その後は、先述したとおり、状況はますます悪化していきました。このことはAさんだけに該当するわけではありません。カウンセリングを受けに来た人の話を聞いていますと、自分の状況に対してAさんがしたような過小評価をしてしまって、どうにもならない状況に追い込まれて初めて援助を求めるという例が本当に多いのであります。自分の後退や生活に変化が見られたにも関わらず、それを大したことはないとみなしたり、そのうち良くなるというように考えたり、時にはそうした変化に気づかなかったり、見過ごしてしまったりする人もあります。これらはみな自分自身の変化や状況を過小評価していることになるのであります。
彼にもそういうことが起きていました。早い段階で援助を求めていれば、自体はもっと違った展開になっていたことでしょう。
彼はまず、心身の状態が不調であるということを訴えて、お医者さんにかかったのです。お医者さんは彼を診察して「軽いうつ病」と診断しました。この診断は間違ってはいないのですが、私は個人的な見解として「うつ病」と「うつ状態」ということの区別をもう少しつける方がいいのではいかと考えています。Aさんの場合は、「うつ病」として診断するより、「うつ状態」と診断する方が適切であると思います。

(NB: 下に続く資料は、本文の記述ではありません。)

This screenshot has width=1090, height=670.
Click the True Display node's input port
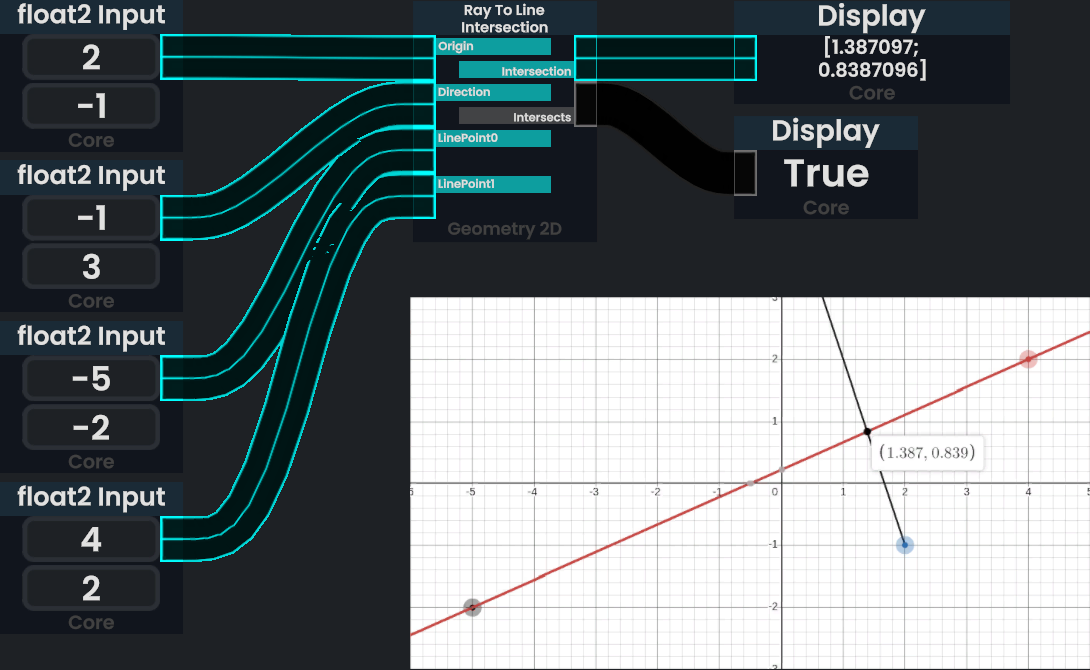745,172
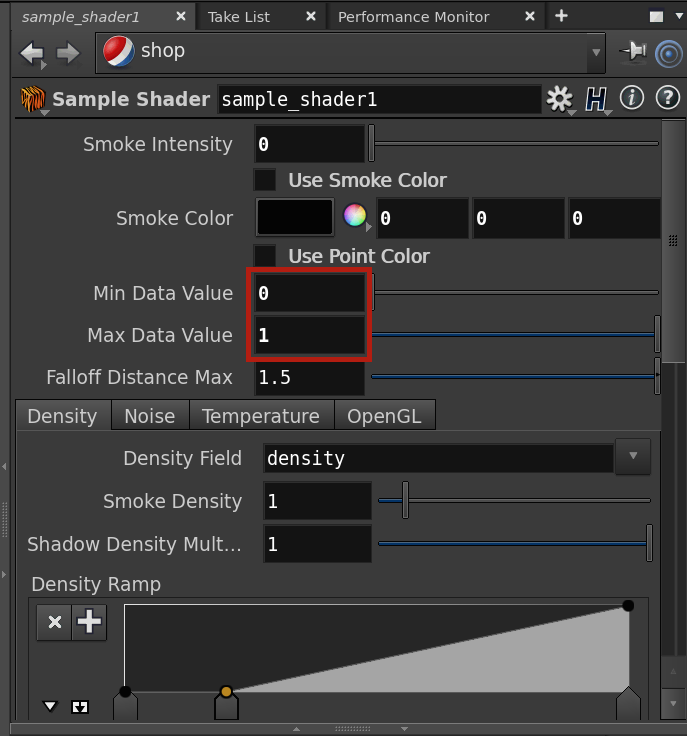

医者から処方された薬はAさんにとてもよく効きました。彼は以前の集中力が回復し、生活習慣を取り戻したのでした。しかし、困ったことに、妻に対する怒りの感情や不平不満が噴き出すようになったのです。こうした感情を彼は表に出さないように努めていたということがこのことから推察されるのであります。この感情を表に表さないということは、彼に莫大なエネルギーを消費させていたのでした。これが彼に「抑うつ」感をもたらし、ひいては集中力や気力を奪っていたのでした。言い換えるなら、薬がとてもよく効いたがために、「うつ状態」に陥ってまで抑えていた感情と向き合わされることになったんであります。
ここで重要な点は、Aさんはお医者さんから診断名を貰ったことで、「うつ病」ということが彼の問題であるというように分類される可能性が高くなるということであります。その「問題」や「病」の背景に夫婦の問題が潜んでいるということが案外多いのでありますが、表に現れた問題に診断名を付されると、背景にあるものが見過ごされる可能性が出てくるのであります。実際には、ほとんどのケースにおいて、クライアントがカウンセリングを受けにくることになった直接の問題の陰には夫婦の問題や家族の問題が潜んでいるものであります。しかし、病院に行くと、それは「うつ病」とか「人格障害」や「摂食障害」などといった問題としてみなされることになりかねないのであります。
もしAさんの治療が「うつ病」治療に限定されていたとすれば、今後のカウンセリングでみられるような展開は望めなかったかもしれません。